My day job is writing LabVIEW for measurement and automation tasks... I'd chime in that LabVIEW does have text code now in the form of formula nodes and MathScript nodes (which uses Matlab). These are really useful for more complicated math expressions... the wiring gets pretty nasty as your math gets more complex.

Comment: Re:Commercial support (Score 1) 95

by zeroduck (#41360703) Attached to: Study Urges CIOs To Choose Open Source First

This might not be the GPs problem, but in my office, the reason for not upgrading is tied to expensive hardware that doesn't support the newer version of Windows or has known issues on everything except one configuration of Windows and PC.

We're an engineering company, so a lot of the issues have to do with compatibility with hardware that is custom or rare... so, our experience may not be typical.

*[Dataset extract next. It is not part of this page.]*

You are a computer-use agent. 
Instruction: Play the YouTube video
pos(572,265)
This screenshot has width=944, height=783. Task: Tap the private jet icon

Comment: Re:Just try getting an ISBN... (Score 1) 400

by zeroduck (#41230215) Attached to: With 'Access Codes,' Textbook Pricing More Complicated Than Ever

Think of the ISBN as the primary key for looking up a specific book on ... just about anywhere.

If you want to buy your textbooks before the first day of class (which you do), you need to be able to look it up and verify you're getting the book that you want. There's always the asshole professor that assigns reading from a book on the first day of class, and you wouldn't have the time to buy it from Amazon, get it shipped, and do your homework before it would be due. Your only other option is to mooch off your classmates, which I wholeheartedly endorse.

Just to reiterate what others have said... the campus bookstore is always a gigantic fucking ripoff. Don't deal with them unless you absolutely have to. Use the internet. Buy/borrow from people who have already taken the class. Ask around if you even need to buy the book.

Comment: Re:Are we failing to prepare children for leadersh (Score 1) 754

by zeroduck (#40448061) Attached to: Are We Failing To Prepare Children For Leadership In the US?

I am not aware that enforcing uniform patterns for floor tile installation has a measurable impact on energy usage.

So whats the optimal floor tile installation for the learning environment? Of all the things that could be so much better with the American education system, I think the tile and physical building parts are... minimal.

Comment: Re:4G/LTE kills battery life (Score 1) 207

by zeroduck (#39903341) Attached to: Why Verizon Doesn't Want You To Buy an iPhone
I don't work for Sprint, but it already exists. They have two unlimited plans (one is unlimited voice and everything, the other is 450 anytime voice minutes and unlimited everything else). I've had service with them for a few years now, and have been generally happy with it. I'd like to pay less for service but I don't think I'm going to do any better on another carrier with the amount of data I use.